One hot encoding for large number of categorical values?

keyurparalkar · February 5, 2020, 5:01pm

Hello Everyone,

I am working on the Data-science bowl 2019 competition. For the given dataset I have a column called as installation id. It is a string that consists of both numbers as well as characters e.g. 0006a69f, 0006c192,etc. When I try to fit this dataset with sklearn’s DecisionTreeClassifier I get an error as follows:

could not convert string to float: '0006a69f'.

This gave me an idea of converting this column into categorical data. Columns installation_id has 3614 unique values. So I thought of converting this column via one-hot encoding method. But this might create a lot of columns i.e. 3614.

Can anyone suggest me what should be done in this case?
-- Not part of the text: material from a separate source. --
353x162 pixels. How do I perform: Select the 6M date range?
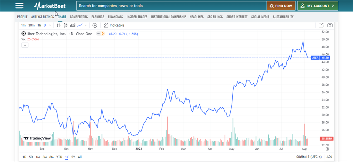coord(51,157)
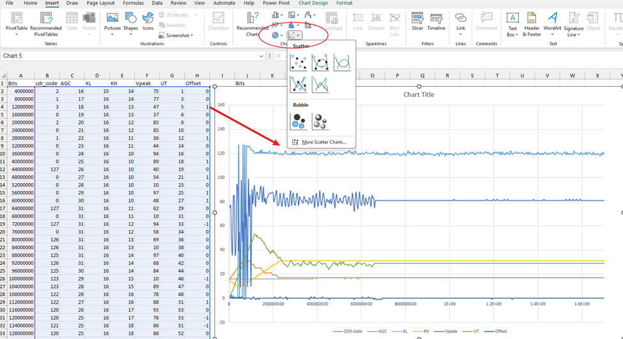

Is one-hot encoding a better option or are there any other methods to convert it into numerical categorical data?

Thanks.

piby4 · February 6, 2020, 3:29am

if OHE creating a huge sparse matrix is the problem, you can use
sklearn.preprocessing.LabelEncoder

This will create the categorical values ( essentially a mapping ) in one column as numeric values.
( Some algorithms -( eg. xgboost ) would take in only numeric values for categorical values - so this method might be useful.
some Algorithms - ( eg:catboost , lightgbm) , can handle numeric or string as categorical variable.